Yesterday, over 90 psychologists and directors of state associations gathered for an informative panel discussion on “Psychology at the Editorial Table: Advocating through Op-Eds and Letters-to-the-Editor” at the American Psychological Association’s State Leadership Conference in Washington, DC. I was joined on the panel with moderator Tracy Russell, Executive Director of the New York State Psychological Association; Margot Friedman (an OEP alum!), Principal of Dupont Circle Communications; and Christian Trejbal , Editorial Writer of The Roanoke Times.
Members of the audience were interested in how they could increase their visibility as thought leaders in their communities, how to use opinion pieces to advocate and inform the public and policymakers about psychology-related issues relevant to their daily lives, and how to build relationships with editorial staff.

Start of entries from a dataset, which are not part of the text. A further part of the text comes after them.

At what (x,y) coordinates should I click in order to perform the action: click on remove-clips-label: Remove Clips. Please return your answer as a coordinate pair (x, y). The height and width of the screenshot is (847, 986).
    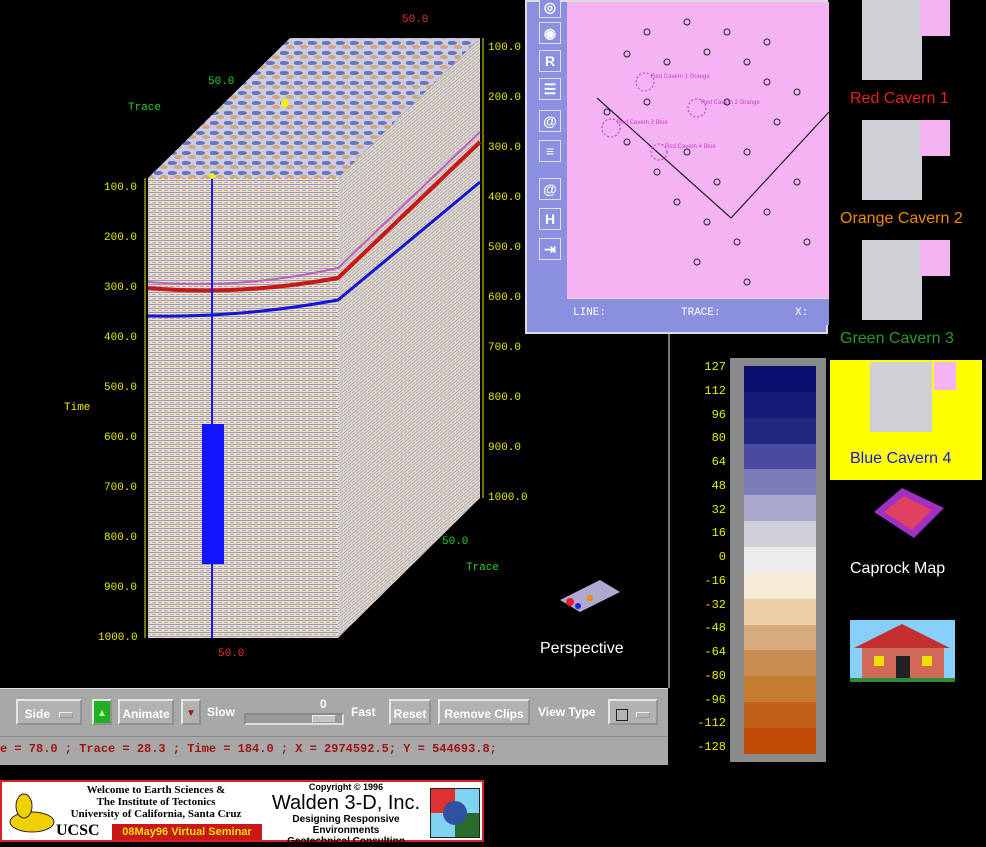
    Looking at the image, I should click on (484, 714).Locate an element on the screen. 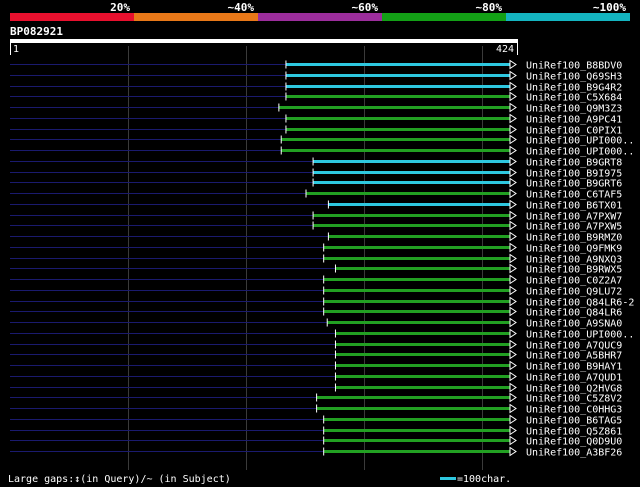 This screenshot has width=640, height=487. hit-label: UniRef100_A7PXW5 is located at coordinates (574, 228).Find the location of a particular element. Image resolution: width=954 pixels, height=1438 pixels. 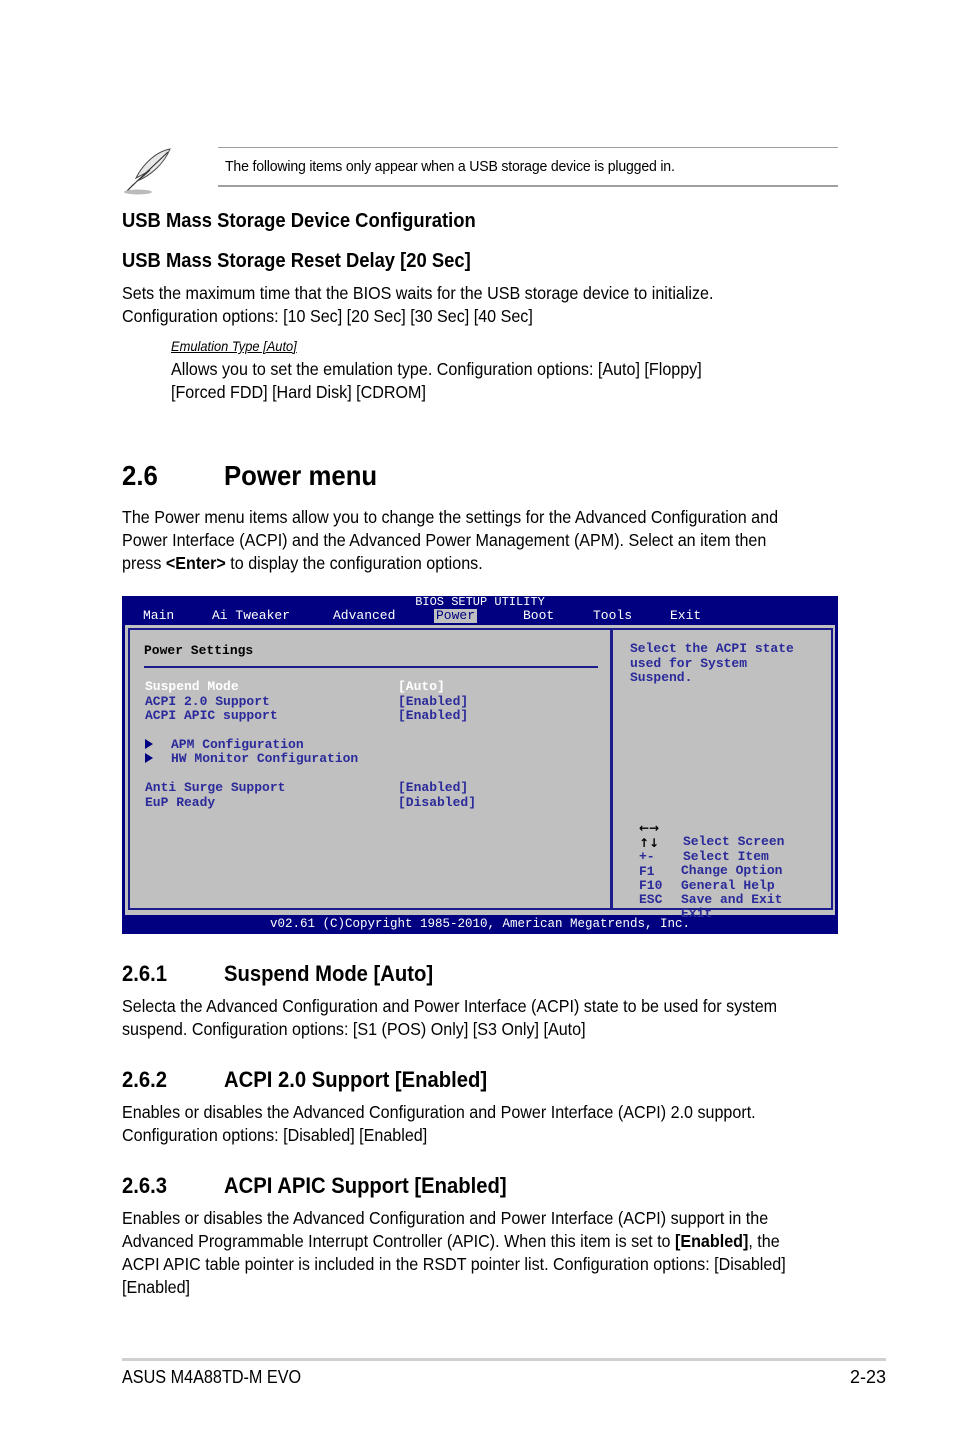

bios-menu-boot: Boot is located at coordinates (538, 616).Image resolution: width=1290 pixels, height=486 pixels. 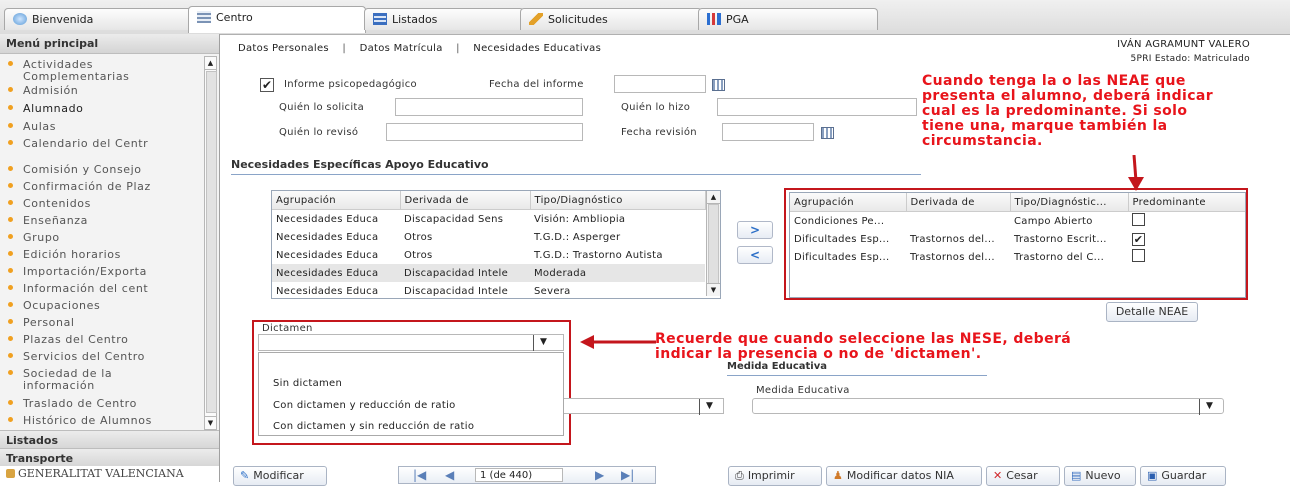 What do you see at coordinates (1138, 239) in the screenshot?
I see `predominante-checkbox: ✔` at bounding box center [1138, 239].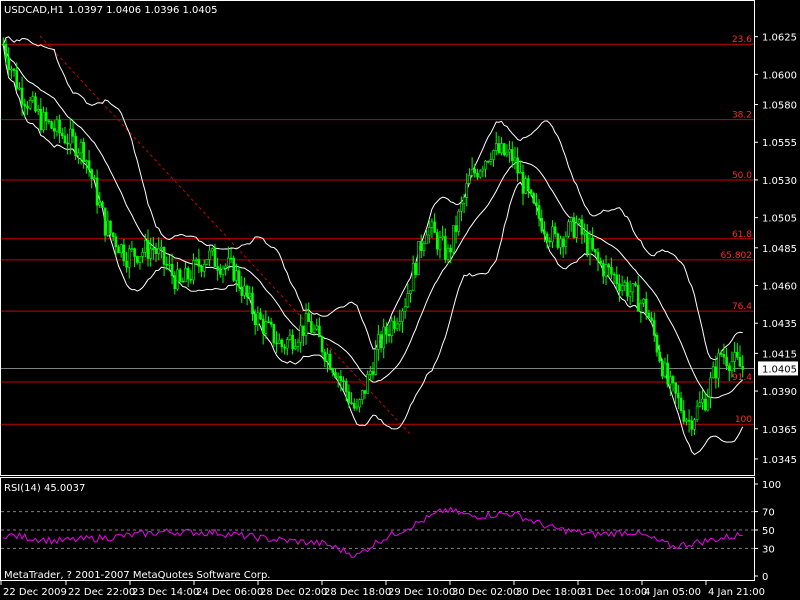 This screenshot has width=800, height=600. I want to click on price-tick-label: 1.0485, so click(780, 250).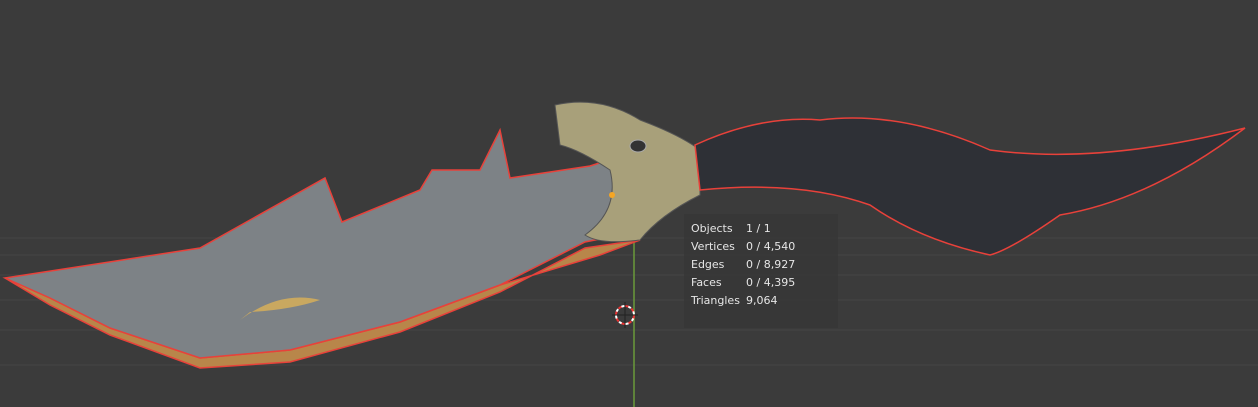  I want to click on stat-label: Faces, so click(706, 282).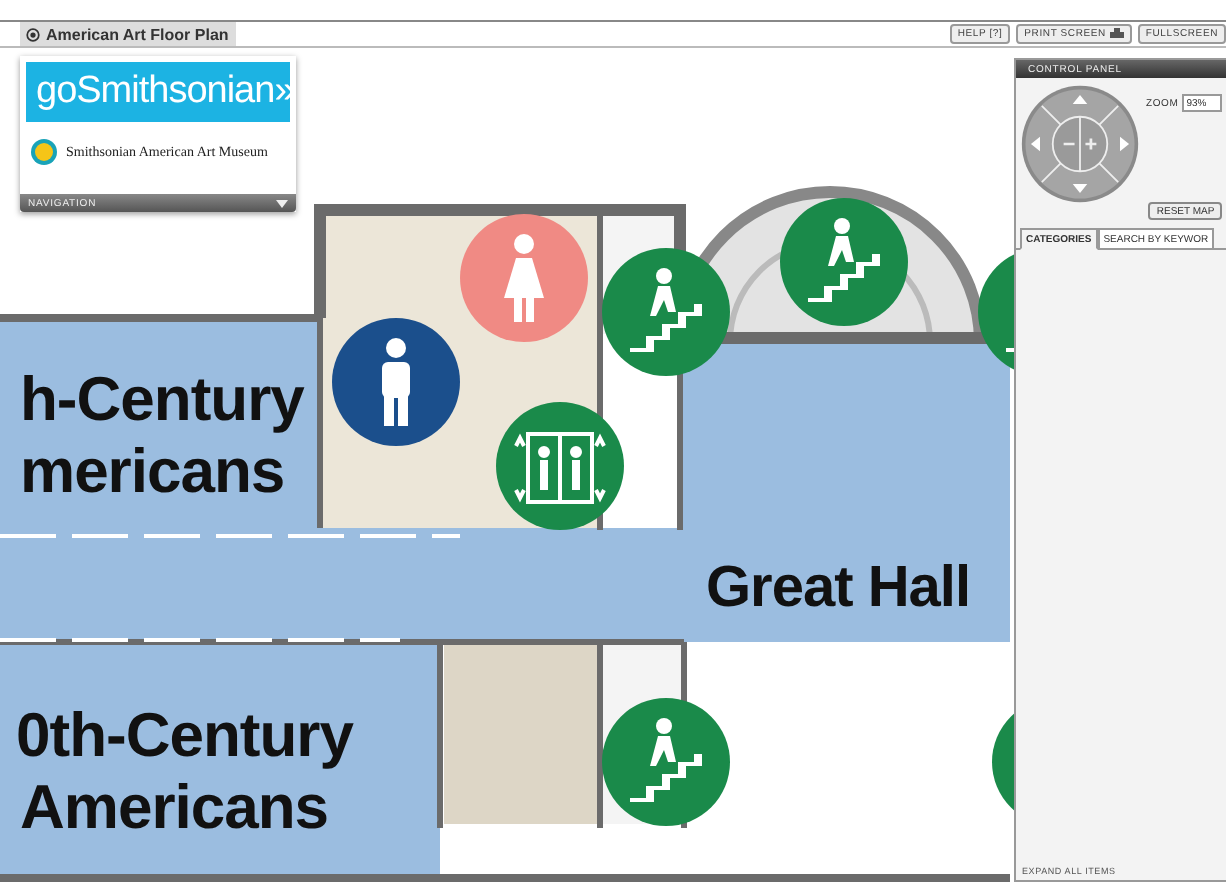 The height and width of the screenshot is (890, 1226). I want to click on room-label: Great Hall, so click(838, 589).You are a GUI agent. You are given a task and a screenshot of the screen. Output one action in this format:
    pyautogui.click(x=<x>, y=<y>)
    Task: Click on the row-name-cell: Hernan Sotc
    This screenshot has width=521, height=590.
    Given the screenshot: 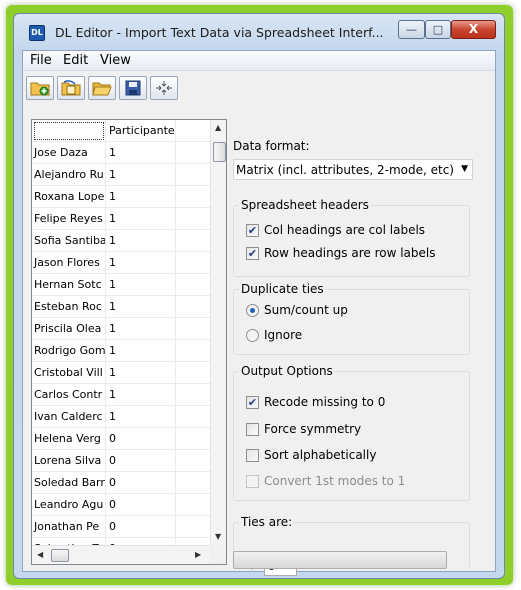 What is the action you would take?
    pyautogui.click(x=69, y=285)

I learned some great tips as well, including that members of a group may call to set up a meeting with the editorial board and that it’s best to prepare what Margot refers to as an editorial board memo. Christian advised not scheduling one of these meetings before an election.
A couple of participants chimed in with their successes getting their opinion pieces published in major outlets and we encouraged the group to stay connected and share these results with one another. In closing, I referenced the op-ed by OEP founder and director, Katie Orenstein, and Seminar Leader, Courtney E. Martin, that recently ran on CNN.com – once the participants begin to see others in their field broadcasting their voices, peer influence will help make it possible to see themselves as thought leaders too.